La Sentencia nº 853/2026, de 16 de junio, de la Sala de lo Social del Tribunal Superior de Justicia de Canarias confirma la nulidad del despido disciplinario de una trabajadora de supermercado afectada por esclerosis múltiple progresiva. La resolución no solo ordena su readmisión y confirma una indemnización de 15.000 euros por daño moral, sino que además acuerda deducir testimonio a la Inspección de Trabajo para que valore las actuaciones oportunas frente a la empresa.

El caso merece atención porque no se limita a revisar si una baja médica era compatible con determinadas actividades cotidianas. La Sala va más allá y sitúa el debate donde debía estar: en los límites constitucionales del control empresarial, en la protección de la intimidad y en el tratamiento de datos especialmente sensibles, como son los datos relativos a la salud.

La trabajadora había sido diagnosticada de esclerosis múltiple progresiva, enfermedad discapacitante que ya había obligado a adaptar su puesto de trabajo. Durante su proceso de incapacidad temporal, la empresa activó un seguimiento intenso a través del servicio médico y posteriormente encargó una investigación mediante detectives privados, que sirvió de base para justificar un despido disciplinario por supuesta simulación de enfermedad.

El Tribunal rechaza esa tesis. Considera que la actuación empresarial desbordó los límites legítimos de control y apreció una intromisión ilegítima en la intimidad de la trabajadora. Especial relevancia concede al hecho de que la médica de empresa acompañara a la empleada a una consulta de neurología en un hospital público y a que el detective iniciara el seguimiento en un lugar y momento vinculados a una cita médica privada con el servicio de prevención. Para la Sala, ello permite concluir que existió una filtración o traslado indebido de información médica reservada.
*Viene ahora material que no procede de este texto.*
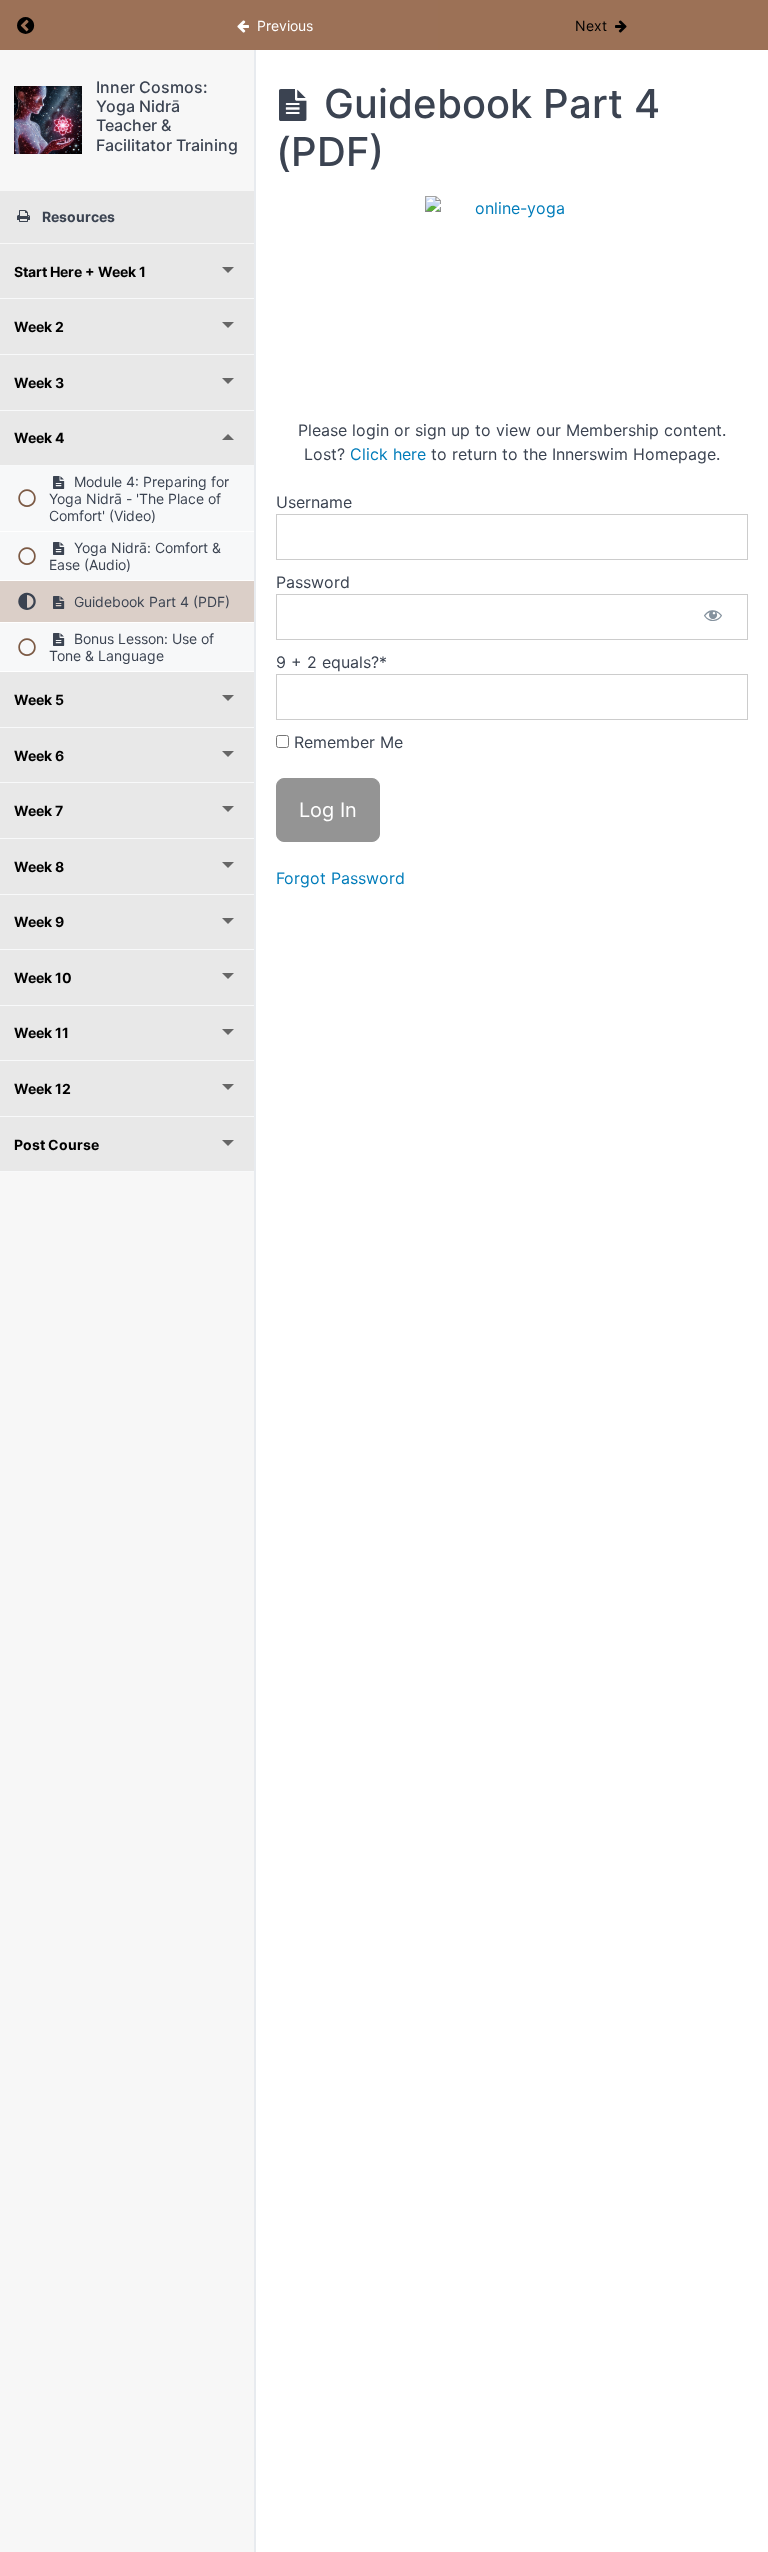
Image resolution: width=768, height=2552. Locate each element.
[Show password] (713, 617)
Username (314, 502)
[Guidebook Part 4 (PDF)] (48, 120)
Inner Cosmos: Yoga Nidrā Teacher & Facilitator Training (167, 116)
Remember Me (346, 742)
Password (313, 582)
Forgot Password (340, 878)
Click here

La consecuencia procesal es contundente: la prueba de detectives queda expulsada del procedimiento por haber sido obtenida mediante vulneración de derechos fundamentales. Pero la sentencia añade algo igualmente importante: incluso al margen de esa ilicitud, las actividades observadas no acreditaban fraude, simulación ni conducta incompatible con la recuperación.

No toda actividad durante una incapacidad temporal justifica un despido. Solo puede tener relevancia disciplinaria aquella que perjudique la curación, revele aptitud real para trabajar o evidencie una simulación de la enfermedad. Confundir vida ordinaria con fraude laboral es un error jurídico grave.

La conclusión que nos deja la sentencia es tan determinante como clara: la enfermedad no puede convertirse en sospecha permanente ni la baja médica en una licencia para invadir la intimidad del trabajador. El control empresarial existe, pero no es ilimitado. Y cuando afecta a datos de salud, el estándar de protección debe ser máximo.

Esta sentencia es especialmente relevante porque recuerda que el poder de dirección de la empresa debe ejercerse dentro del marco constitucional. Cuando se utiliza para penalizar a quien enferma, el despido deja de ser una decisión disciplinaria y se convierte en una vulneración de derechos fundamentales.